I still don't get your point. Do you have any logs that suggest that it's RTVScan.exe page faults that are responsible for the slugishness of your machine? or maybe a document?

 

I don't think this has been made before, to analyze all the processes from the system start.

This should work.

Create an Auto service for starting the procexp. Or if you don't wanna create one, you might install a tiny program with a service and rename the procexp to it's name and replace it. I don't know, try it.

I think you will have to use the /t for minimizing the procexp to the system tray, or else it might run in the background, and maybe as low priority.

procexp.exe /t /p:l

I am not sure if they have fixed this bug yet  http://forum.sysinternals.com/forum_posts.asp?TID=8556 but one switch should work in all cases.

Thanks for the info about process explorer this will be very useful.

I'm not sure it will help in this case but it's something I'd been missing.
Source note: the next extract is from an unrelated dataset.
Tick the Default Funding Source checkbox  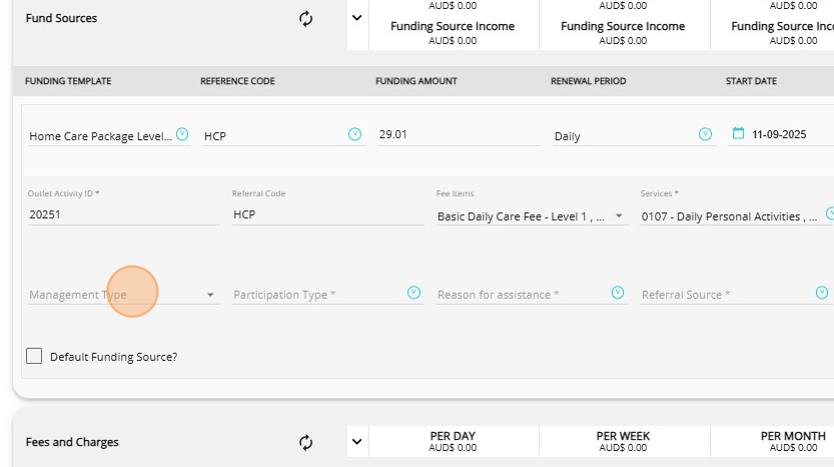(35, 356)
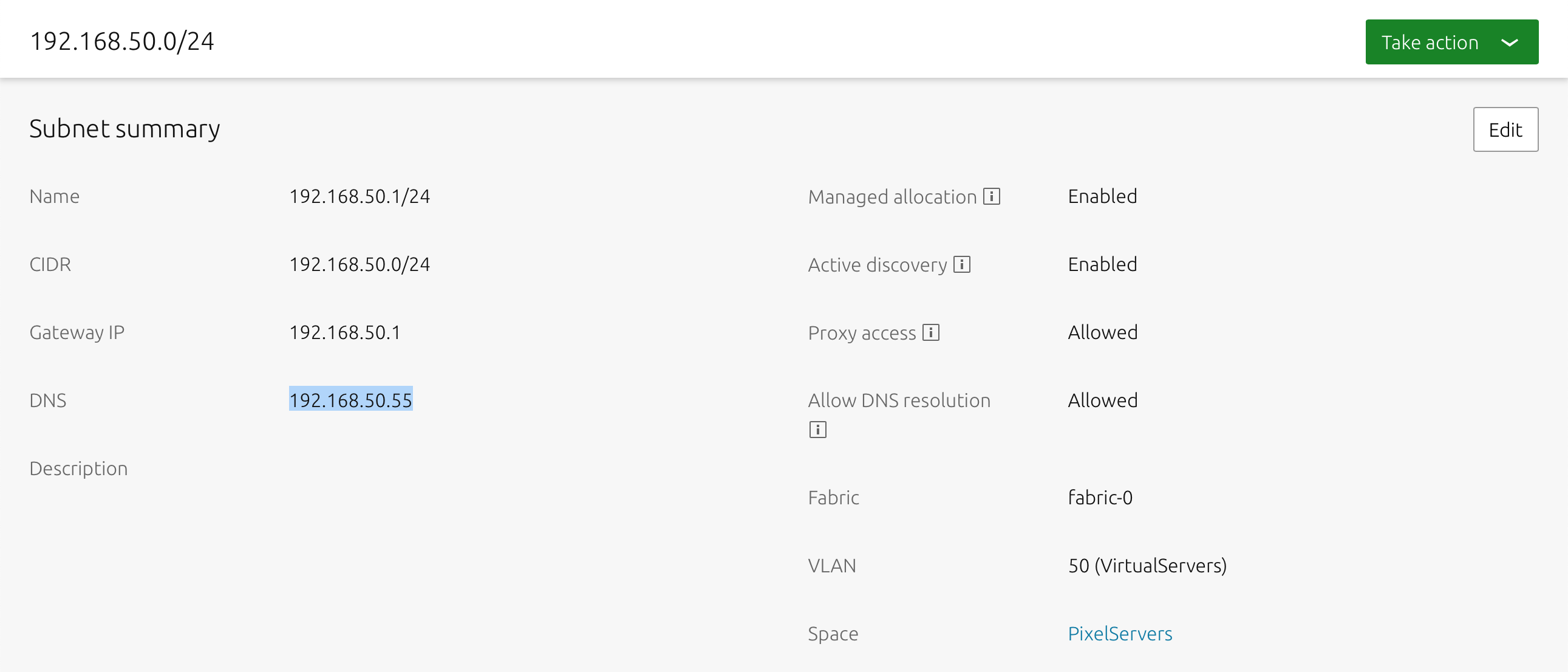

I won't be pursuing this inestigation further as I'd already got my startup time down to something I can live with and the (AV) behaviour is within what I'd expect; I think this was becoming more of an abstract argument.

Regards.

Yeah, but don't tell me you didn't enjoy it :)

Hi,

There are two issues in this thread. First is the high number of page faults by the RTVScan.exe process. This is due primarily to RTVScan unloading the AV definitions from memory if they haven't been used "in a a while" and then reloading them when they are needed. This helps reduce the memory impact of SEP on systems which is especially helpful for low end systems with 256Mb or 512Mb of RAM. And it helps with the other topic of this thread...
The second topic is the long time it takes after starting your computer for it to become usable. In SEP 11.0 MR2 we made substantial improvements to help speed the startup time of SEP. There were several changes of particular benefit to startup times. The one that is relevant here is that RTVScan.exe no longer loads the AV definitions until they are first needed. Prior to 11.0 MR2 RTVScan.exe used to load the AV defs at startup regardless of whether they would be needed in 30 seconds or in 3 hours. But in 11.0 MR2 and later RTVScan.exe doesn't load the defs at startup. Rather RTVScan.exe loads the defs only when they are needed.
RTVScan.exe needs to load the defs when a scan is being done (manual scan, scheduled scan, right click scan in Explorer, scanning email messages, etc). But if RTVScan.exe hasn't used the defs in a while (10 minutes) the defs get unloaded.

The high number of pages faults has to be considered in the context of how long the system has been running. 400M page faults over 2 hours would be bad. 400M page faults over 2 months is not.

I hope this helps clarify thing for everybody.